We have Anais,Dylan and Harry, which gives us ADH.... so no D names for #4!!!!


----------



## mizzk

My cuzs initials are J.A.M! He hates it! Mine are K.G and my mam takes the mick cause i have lots of pet budgies so she calls me cagey! :dohh:


----------



## Dream.A.Dream

Me and OH seem to have a girls name in mind, the intials would spell ARK though so I'm not sure if should change the middle name so it doesn't make a word xx


----------



## LousMom

My new baby's initials will be LIP - Luisa Isabela Parada.... LOL. Not crazy about the initials, but love the name!


----------



## Waiting4Bump

I don't know anyone with interesting initials :cry: The best one I know, is ELP..which is a bit like Help!..Told you I didn't know any! :rofl: x


----------



## Tasha

katy said:


> Me and OH seem to have a girls name in mind, the intials would spell ARK though so I'm not sure if should change the middle name so it doesn't make a word xx

My brothers initials are ARK and he never had a problem :)

If we manage to conceive and have a baby again both boys and girls names we like would be ERA


----------



## Diana

As of right now, if this baby is a girl we're naming her Leah Isabel and our last name begins with an L. So her initials will be "LIL"... I think it's adorable, esp. since she'd be the little sister of 2 big brothers. :D


----------

_Information provided_
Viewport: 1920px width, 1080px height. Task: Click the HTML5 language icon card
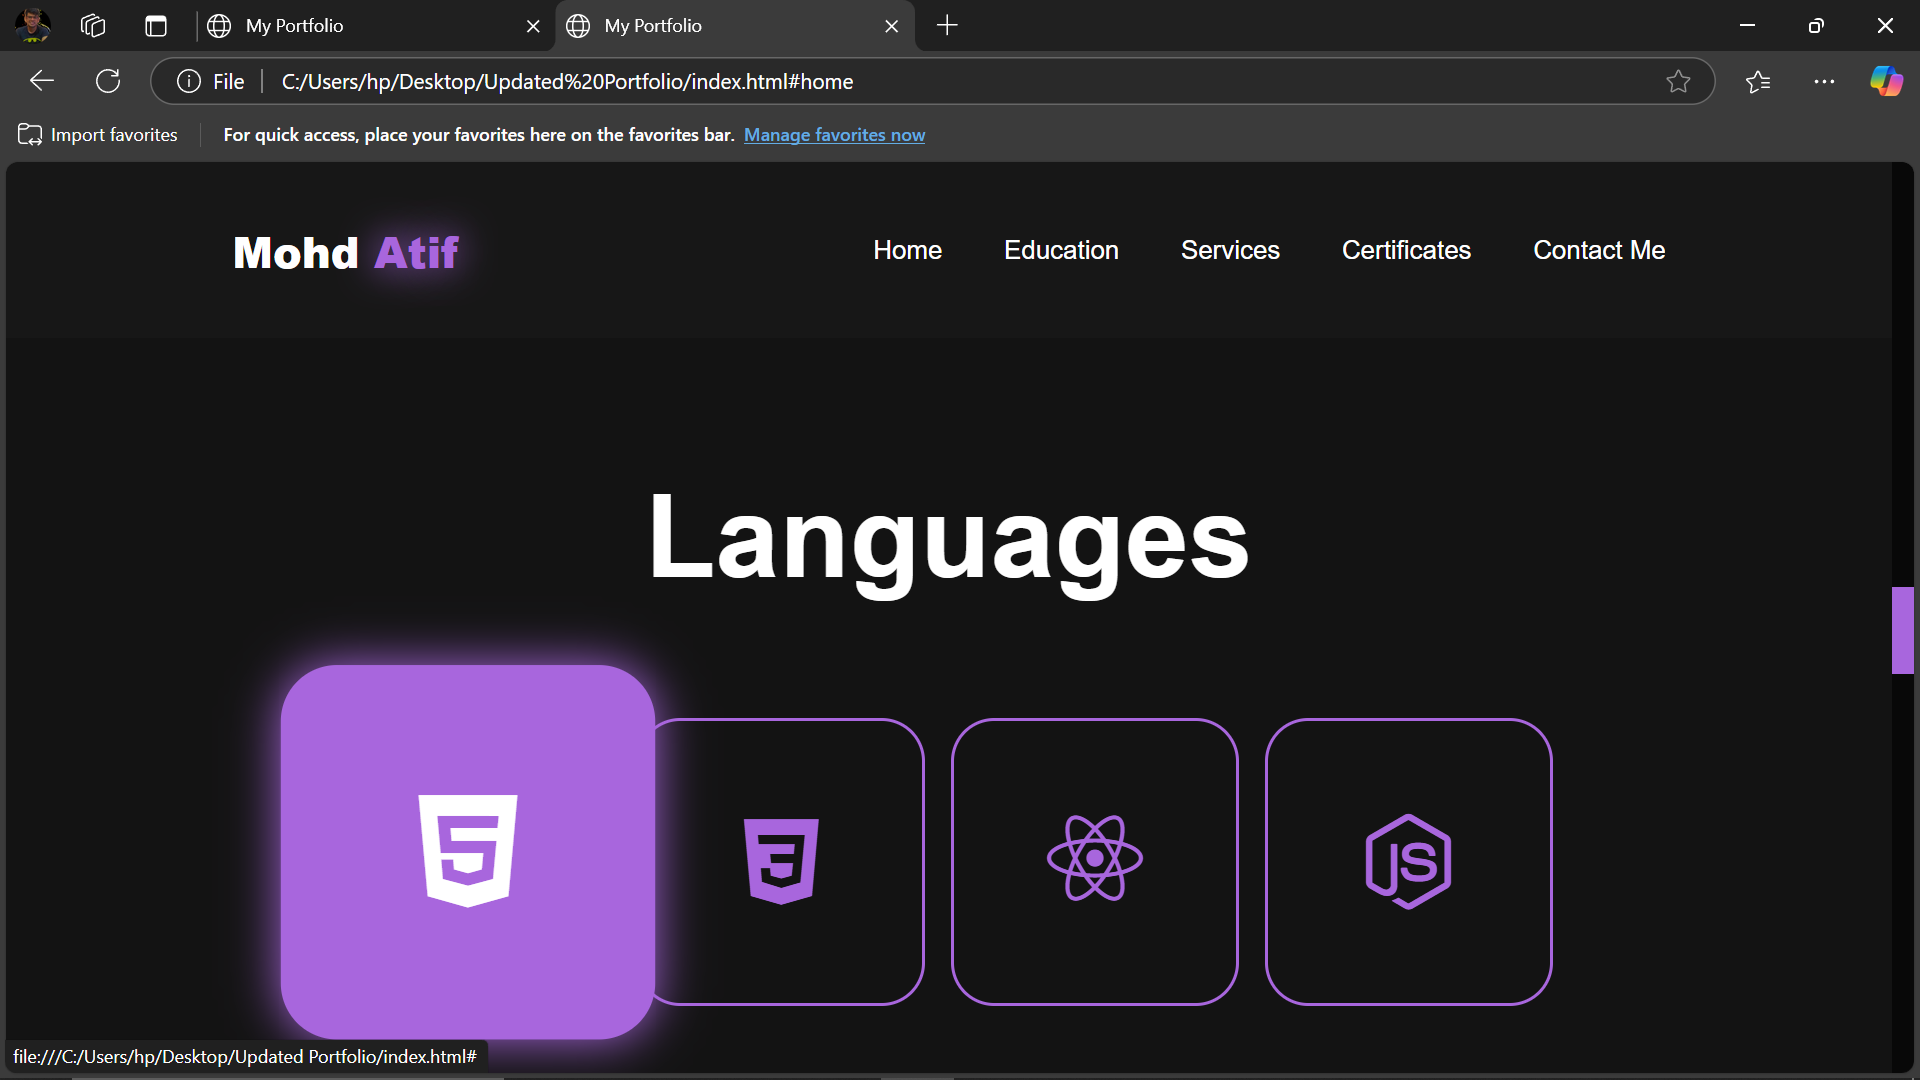(466, 851)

_Tasks and exercises_
1. In the forum thread on initials, what full name does LousMom give for the new baby?
2. List every distinct set of initials mentioned in the forum thread on initials, each only once.
3. From the forum thread on initials, write out the stretch from "## Dream.A.Dream" through "love the name!".

_The replies_
1. Luisa Isabela Parada

2.
ADH
J.A.M
K.G
ARK
LIP
ELP
ERA
LIL

3.
## Dream.A.Dream

Me and OH seem to have a girls name in mind, the intials would spell ARK though so I'm not sure if should change the middle name so it doesn't make a word xx


----------



## LousMom

My new baby's initials will be LIP - Luisa Isabela Parada.... LOL. Not crazy about the initials, but love the name!